Design of Double-Layer AMBA Bus and Its Application in SoC Chip Design-EEWORLD

Collect

Generally speaking, SoC chips are composed of on-chip cores, user-designed IP cores, and a bus that integrates the two. The on-chip cores determine which on-chip bus to use and the chip architecture. The ARM series of embedded microprocessors occupy a major share of the market with their high performance and low power consumption. ARM7TDMI is widely used in SoC chip design due to its relatively low price. At the same time, the AMBA (Advanced Microprocessors Bus Architecture) on-chip bus architecture developed by ARM has become a popular on-chip bus structure due to its own high performance and the wide application of ARM cores. In addition to the on-chip cores and on-chip buses, various IPs designed by users or provided by suppliers are also integrated on SoC chips. Figure 1 is a module structure diagram of a SoC chip based on ARM7TDMI for the consumer electronics field.

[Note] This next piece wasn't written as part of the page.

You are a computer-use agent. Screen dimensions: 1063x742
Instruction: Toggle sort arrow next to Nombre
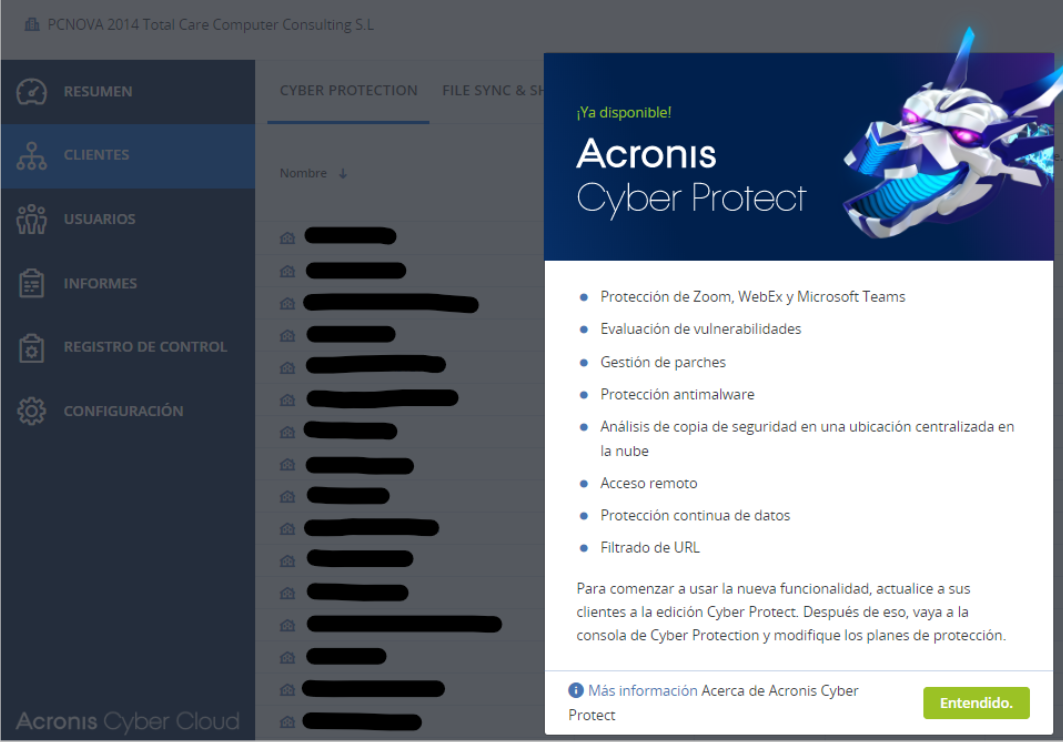(x=343, y=174)
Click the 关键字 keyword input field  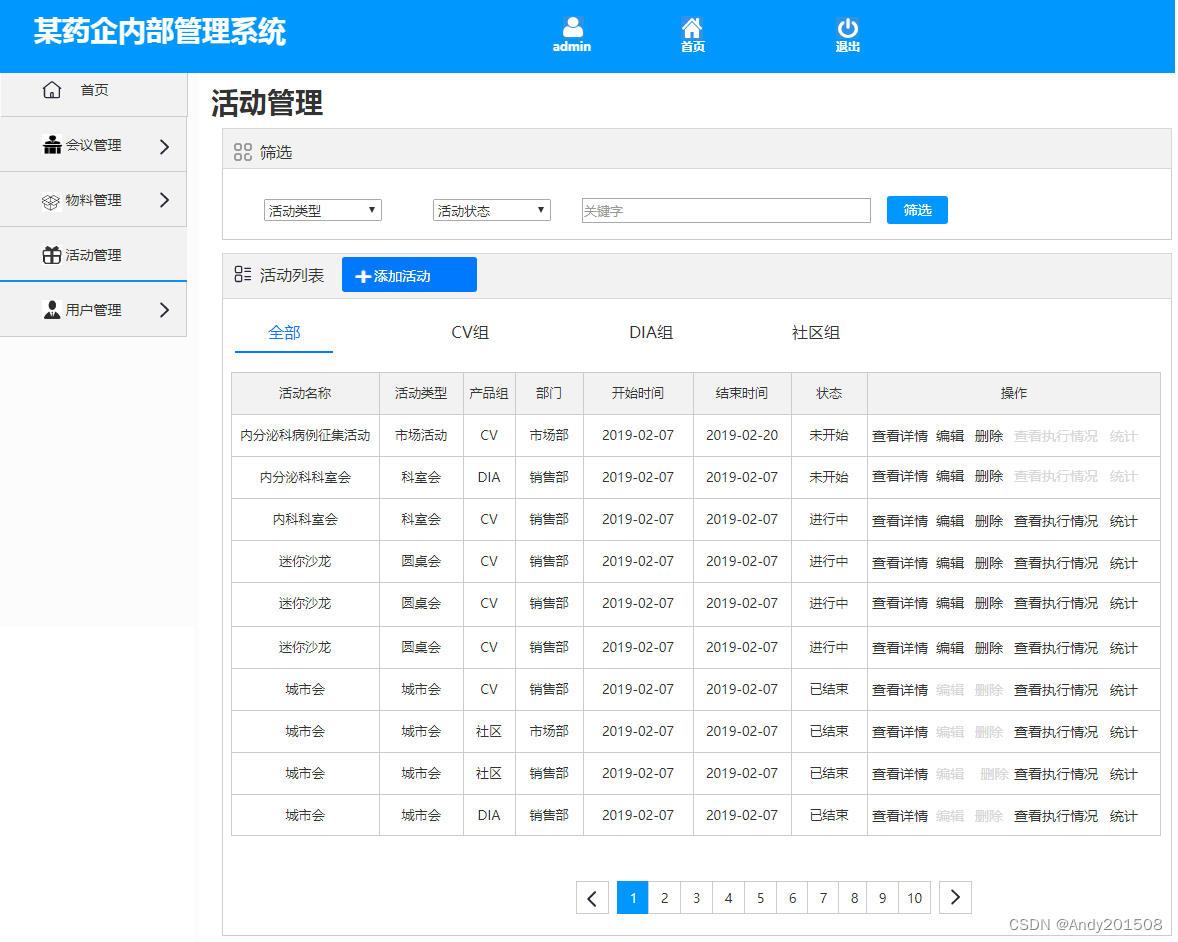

As shown in Figure 1, ARM7TDMI needs to access each slave through the bus; DMA also needs to access peripherals through the bus for data exchange when working; and the LCD controller module needs to continuously access the video memory through the bus to read data in order to achieve real-time display; other masters in the system also occupy the bus when working. The LCD controller module

should be paid special attention to. Color screen display requires a large amount of data. For example, a 320×240, 16bpp TFT color screen requires: 320×240×16/8=153.6kByte for each frame. Such a large amount of data cannot be provided by on-chip memory, and must be obtained from peripherals through the memory interface. Since the amount of data required by the LCD controller is large and needs to be displayed in real time, the work of the LCD controller will occupy a large amount of on-chip bus bandwidth, and even affect the normal operation of the entire system. In the current consumer electronics field, supporting color screen applications is almost indispensable.

This problem can be solved by adopting methods such as optimizing bus switching algorithms, increasing on-chip caches, and improving bus architectures. Among them, the performance improvement brought by optimizing the bus switching algorithm is relatively limited, and the complexity of the cache design itself and its high license cost make it unsuitable in many cases. Therefore, AMBA with a dual-bus architecture is a good choice.

Dual-bus architecture AMBA and its implementation

In the case of a single-layer bus, all masters and slaves are hung on the AHB bus. If any Master wants to access the Slave, it must first apply for the bus. After obtaining the ownership of the bus, it exchanges the address, data and control signals through the MUX in the bus interconnection structure, while other Masters must wait.

Double-layer AMBA bus structure

The double-layer AMBA bus architecture uses a more complex internal interconnection structure, which allows two groups of Masters and Slaves to interact with each other through AMBA at the same time, greatly improving the bandwidth of the bus. And any Master can access the Slave on any layer. In addition, after adopting the double-layer AMBA bus, it is transparent to the AHB Master and AHB Slave, and no modification is required.

Figure 2 is the internal structure diagram of the double-layer AMBA bus designed in this paper. For this double-layer AMBA bus, it is set to support 16 Masters and 16 Slaves, and each layer has 8 Masters and 8 Slaves.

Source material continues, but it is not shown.